§ **PROBLEM REQUIREMENTS**:
For the records that follow, please set down exactly the lines between the one holding "Click the size table scroll down arrow" and the one holding "You are a computer-use agent. Screen dimensions: 926x558", inclusive, and only those.

(Dataset records)
----
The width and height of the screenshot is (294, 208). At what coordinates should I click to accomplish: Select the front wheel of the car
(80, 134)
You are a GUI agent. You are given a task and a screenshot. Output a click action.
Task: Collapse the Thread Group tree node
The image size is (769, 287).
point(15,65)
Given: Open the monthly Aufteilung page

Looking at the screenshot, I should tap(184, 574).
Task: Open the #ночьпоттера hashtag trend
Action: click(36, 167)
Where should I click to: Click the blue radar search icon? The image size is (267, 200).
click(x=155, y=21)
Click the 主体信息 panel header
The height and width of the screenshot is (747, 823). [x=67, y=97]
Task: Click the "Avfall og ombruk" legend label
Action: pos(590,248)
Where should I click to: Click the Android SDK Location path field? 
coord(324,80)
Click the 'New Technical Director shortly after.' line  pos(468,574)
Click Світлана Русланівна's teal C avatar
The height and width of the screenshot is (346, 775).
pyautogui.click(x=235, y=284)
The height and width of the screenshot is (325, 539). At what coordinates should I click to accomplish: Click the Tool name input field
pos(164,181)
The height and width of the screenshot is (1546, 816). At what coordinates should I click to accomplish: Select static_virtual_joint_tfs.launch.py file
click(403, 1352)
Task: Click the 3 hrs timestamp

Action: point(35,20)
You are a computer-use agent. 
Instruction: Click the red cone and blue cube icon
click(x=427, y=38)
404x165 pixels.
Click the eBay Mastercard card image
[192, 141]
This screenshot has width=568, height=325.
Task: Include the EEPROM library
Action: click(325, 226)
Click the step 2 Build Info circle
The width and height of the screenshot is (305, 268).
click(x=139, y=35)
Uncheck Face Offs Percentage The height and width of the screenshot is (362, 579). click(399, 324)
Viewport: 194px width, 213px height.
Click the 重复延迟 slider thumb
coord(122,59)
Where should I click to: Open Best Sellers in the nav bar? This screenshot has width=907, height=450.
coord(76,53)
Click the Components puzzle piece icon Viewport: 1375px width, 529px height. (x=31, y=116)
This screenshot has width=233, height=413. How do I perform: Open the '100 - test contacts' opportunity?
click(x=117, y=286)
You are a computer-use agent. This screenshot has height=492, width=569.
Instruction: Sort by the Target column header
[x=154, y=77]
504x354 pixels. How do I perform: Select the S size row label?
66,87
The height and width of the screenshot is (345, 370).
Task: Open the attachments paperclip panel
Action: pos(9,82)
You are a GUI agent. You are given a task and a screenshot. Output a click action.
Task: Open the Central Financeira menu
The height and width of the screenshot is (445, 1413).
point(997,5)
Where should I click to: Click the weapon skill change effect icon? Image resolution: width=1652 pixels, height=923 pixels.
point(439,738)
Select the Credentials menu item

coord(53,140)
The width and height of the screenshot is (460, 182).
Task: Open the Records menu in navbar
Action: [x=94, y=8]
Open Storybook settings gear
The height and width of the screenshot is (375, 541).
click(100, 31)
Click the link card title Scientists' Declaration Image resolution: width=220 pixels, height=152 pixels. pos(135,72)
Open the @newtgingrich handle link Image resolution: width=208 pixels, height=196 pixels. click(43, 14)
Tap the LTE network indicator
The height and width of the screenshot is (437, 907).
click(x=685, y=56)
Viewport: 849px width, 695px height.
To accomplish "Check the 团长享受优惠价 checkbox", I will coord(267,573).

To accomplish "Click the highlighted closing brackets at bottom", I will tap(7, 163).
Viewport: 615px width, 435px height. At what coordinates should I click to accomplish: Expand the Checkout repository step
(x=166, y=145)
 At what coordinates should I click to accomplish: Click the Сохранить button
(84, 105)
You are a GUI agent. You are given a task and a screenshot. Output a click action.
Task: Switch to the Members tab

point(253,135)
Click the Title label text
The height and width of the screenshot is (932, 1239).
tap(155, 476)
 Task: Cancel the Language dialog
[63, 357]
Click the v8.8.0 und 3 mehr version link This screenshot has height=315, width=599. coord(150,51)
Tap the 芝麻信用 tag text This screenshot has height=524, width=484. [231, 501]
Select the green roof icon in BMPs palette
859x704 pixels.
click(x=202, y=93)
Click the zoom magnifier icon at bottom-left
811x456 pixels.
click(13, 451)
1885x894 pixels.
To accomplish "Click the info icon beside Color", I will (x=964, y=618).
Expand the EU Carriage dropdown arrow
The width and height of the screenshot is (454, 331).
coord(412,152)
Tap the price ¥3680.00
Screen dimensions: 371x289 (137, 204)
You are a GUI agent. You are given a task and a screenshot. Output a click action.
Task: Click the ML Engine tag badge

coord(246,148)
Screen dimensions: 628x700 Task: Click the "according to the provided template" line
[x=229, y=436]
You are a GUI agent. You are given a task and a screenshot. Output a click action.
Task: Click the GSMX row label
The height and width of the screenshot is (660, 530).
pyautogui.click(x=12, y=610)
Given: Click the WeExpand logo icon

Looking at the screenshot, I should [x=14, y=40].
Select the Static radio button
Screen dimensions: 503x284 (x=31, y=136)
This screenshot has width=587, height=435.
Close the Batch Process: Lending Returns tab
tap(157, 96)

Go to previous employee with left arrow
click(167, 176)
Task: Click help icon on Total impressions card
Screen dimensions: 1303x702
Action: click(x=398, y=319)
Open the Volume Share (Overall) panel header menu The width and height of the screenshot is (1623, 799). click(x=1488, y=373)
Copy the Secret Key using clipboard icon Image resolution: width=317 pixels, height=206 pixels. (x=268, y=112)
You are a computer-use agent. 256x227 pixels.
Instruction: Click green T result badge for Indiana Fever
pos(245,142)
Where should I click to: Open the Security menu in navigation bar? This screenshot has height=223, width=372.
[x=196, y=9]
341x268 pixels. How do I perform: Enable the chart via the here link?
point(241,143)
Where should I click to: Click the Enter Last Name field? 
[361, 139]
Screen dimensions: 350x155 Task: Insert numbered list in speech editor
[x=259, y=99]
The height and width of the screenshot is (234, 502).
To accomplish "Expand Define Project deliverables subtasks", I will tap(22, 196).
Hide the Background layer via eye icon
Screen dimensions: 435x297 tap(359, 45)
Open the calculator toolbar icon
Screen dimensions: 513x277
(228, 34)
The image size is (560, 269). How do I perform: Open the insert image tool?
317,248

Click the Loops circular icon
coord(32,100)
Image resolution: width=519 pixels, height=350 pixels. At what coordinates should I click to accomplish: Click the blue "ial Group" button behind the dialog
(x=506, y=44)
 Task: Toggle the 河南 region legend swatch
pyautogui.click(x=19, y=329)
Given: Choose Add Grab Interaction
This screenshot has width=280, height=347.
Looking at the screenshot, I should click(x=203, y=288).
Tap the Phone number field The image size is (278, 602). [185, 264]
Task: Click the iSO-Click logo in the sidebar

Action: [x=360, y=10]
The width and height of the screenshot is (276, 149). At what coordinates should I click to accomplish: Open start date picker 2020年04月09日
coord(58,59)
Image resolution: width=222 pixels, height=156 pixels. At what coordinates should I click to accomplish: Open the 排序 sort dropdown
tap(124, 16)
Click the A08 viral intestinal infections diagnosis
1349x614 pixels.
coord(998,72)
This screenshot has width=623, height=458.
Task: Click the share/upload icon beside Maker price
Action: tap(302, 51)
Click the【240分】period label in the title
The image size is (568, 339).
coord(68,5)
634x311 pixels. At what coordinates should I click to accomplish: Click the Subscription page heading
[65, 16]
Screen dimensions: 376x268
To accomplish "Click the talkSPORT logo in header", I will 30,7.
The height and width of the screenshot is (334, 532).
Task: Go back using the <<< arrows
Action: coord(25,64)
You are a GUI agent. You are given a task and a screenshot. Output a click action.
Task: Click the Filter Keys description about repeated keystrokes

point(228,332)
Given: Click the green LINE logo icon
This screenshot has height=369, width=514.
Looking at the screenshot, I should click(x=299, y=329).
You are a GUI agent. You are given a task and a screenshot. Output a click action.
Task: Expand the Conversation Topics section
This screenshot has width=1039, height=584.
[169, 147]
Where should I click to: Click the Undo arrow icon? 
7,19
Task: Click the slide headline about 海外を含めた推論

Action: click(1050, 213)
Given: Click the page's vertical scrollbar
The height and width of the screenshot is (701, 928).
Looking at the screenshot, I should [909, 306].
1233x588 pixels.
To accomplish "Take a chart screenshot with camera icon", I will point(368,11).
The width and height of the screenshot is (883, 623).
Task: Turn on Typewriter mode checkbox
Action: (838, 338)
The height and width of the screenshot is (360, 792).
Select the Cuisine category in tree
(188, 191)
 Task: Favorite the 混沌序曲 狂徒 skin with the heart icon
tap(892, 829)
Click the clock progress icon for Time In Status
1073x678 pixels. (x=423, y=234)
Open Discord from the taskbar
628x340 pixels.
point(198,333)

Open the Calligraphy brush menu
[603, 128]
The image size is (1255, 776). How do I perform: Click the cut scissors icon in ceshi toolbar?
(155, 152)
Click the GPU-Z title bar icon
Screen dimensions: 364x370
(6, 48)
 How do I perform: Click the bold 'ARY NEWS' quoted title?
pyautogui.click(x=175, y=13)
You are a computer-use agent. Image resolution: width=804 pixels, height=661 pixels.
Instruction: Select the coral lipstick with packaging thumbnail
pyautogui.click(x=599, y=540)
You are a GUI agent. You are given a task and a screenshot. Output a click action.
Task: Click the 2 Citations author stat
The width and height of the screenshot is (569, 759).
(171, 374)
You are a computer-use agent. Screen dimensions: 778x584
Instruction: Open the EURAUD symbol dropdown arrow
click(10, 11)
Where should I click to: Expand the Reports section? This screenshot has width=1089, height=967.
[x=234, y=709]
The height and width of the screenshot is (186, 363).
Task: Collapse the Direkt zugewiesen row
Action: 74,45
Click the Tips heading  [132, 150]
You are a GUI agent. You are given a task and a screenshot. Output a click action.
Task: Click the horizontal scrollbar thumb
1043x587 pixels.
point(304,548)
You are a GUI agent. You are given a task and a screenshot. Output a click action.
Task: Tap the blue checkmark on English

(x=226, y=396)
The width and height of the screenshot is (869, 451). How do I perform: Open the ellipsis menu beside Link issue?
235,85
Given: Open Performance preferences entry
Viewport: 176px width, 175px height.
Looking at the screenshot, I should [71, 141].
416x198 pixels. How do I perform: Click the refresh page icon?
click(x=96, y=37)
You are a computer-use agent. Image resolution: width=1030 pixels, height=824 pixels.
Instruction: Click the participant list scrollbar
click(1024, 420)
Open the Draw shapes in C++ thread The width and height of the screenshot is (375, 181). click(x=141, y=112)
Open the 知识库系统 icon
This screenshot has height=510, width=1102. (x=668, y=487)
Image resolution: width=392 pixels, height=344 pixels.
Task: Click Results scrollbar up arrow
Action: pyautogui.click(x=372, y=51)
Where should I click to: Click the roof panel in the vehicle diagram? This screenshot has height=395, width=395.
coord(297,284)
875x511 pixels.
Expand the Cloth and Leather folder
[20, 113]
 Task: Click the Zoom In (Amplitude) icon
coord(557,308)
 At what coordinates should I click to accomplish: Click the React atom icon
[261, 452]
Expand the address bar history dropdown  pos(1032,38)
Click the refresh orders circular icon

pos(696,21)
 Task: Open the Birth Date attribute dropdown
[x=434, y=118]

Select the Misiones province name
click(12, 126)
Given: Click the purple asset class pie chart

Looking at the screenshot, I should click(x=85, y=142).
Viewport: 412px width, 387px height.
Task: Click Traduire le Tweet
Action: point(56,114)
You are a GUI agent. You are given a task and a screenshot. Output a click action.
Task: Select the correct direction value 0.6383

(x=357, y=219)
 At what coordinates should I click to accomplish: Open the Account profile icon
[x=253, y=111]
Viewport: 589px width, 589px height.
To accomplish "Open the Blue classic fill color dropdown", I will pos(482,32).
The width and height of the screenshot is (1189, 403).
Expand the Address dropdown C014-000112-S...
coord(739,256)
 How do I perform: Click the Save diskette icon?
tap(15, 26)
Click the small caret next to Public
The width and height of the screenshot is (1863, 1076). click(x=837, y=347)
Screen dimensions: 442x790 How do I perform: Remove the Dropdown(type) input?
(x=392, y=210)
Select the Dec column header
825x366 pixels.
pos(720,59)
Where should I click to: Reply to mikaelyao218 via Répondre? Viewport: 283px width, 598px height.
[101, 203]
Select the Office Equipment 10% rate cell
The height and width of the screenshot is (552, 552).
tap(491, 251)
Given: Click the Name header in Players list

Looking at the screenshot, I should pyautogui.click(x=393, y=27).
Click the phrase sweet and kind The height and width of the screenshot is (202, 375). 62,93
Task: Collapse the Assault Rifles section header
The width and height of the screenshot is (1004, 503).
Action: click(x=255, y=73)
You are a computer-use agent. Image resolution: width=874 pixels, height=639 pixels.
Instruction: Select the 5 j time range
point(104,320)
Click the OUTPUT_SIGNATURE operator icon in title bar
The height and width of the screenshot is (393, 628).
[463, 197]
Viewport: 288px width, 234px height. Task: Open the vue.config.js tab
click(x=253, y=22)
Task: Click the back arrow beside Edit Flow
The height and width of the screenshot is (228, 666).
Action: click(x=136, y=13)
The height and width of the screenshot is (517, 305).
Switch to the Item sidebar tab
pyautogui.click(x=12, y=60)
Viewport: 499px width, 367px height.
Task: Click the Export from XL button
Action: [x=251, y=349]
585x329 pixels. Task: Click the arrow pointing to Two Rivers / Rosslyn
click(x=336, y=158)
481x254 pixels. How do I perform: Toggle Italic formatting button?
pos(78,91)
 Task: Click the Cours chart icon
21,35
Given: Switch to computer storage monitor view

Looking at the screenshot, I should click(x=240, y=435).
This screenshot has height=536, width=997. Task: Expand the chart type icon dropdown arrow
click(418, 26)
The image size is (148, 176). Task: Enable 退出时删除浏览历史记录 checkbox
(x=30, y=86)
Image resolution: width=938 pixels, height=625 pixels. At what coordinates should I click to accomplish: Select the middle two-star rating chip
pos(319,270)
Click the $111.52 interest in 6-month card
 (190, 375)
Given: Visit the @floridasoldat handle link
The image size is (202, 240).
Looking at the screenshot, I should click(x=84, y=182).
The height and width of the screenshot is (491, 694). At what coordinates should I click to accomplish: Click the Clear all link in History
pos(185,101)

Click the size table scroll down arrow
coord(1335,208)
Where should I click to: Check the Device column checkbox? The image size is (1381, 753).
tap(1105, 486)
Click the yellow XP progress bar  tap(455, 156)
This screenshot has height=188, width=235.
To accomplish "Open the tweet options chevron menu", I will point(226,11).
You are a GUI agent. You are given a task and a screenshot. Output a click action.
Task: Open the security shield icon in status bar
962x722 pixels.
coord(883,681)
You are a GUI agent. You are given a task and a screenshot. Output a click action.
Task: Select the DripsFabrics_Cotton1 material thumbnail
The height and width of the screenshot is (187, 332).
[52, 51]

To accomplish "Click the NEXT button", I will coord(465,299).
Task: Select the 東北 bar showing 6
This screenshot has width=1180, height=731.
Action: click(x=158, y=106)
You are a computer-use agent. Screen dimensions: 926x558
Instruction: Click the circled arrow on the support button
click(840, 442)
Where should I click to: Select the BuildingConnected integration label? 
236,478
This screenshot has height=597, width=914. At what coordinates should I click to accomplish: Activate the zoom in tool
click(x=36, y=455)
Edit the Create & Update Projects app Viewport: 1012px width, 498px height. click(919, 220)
----
§ **ANSWER TO THE EXERCISE**:
Click the size table scroll down arrow
coord(1335,208)
Where should I click to: Check the Device column checkbox? The image size is (1381, 753).
tap(1105, 486)
Click the yellow XP progress bar  tap(455, 156)
This screenshot has height=188, width=235.
To accomplish "Open the tweet options chevron menu", I will point(226,11).
You are a GUI agent. You are given a task and a screenshot. Output a click action.
Task: Open the security shield icon in status bar
962x722 pixels.
coord(883,681)
You are a GUI agent. You are given a task and a screenshot. Output a click action.
Task: Select the DripsFabrics_Cotton1 material thumbnail
The height and width of the screenshot is (187, 332).
[52, 51]

To accomplish "Click the NEXT button", I will coord(465,299).
Task: Select the 東北 bar showing 6
This screenshot has width=1180, height=731.
Action: click(x=158, y=106)
You are a computer-use agent. Screen dimensions: 926x558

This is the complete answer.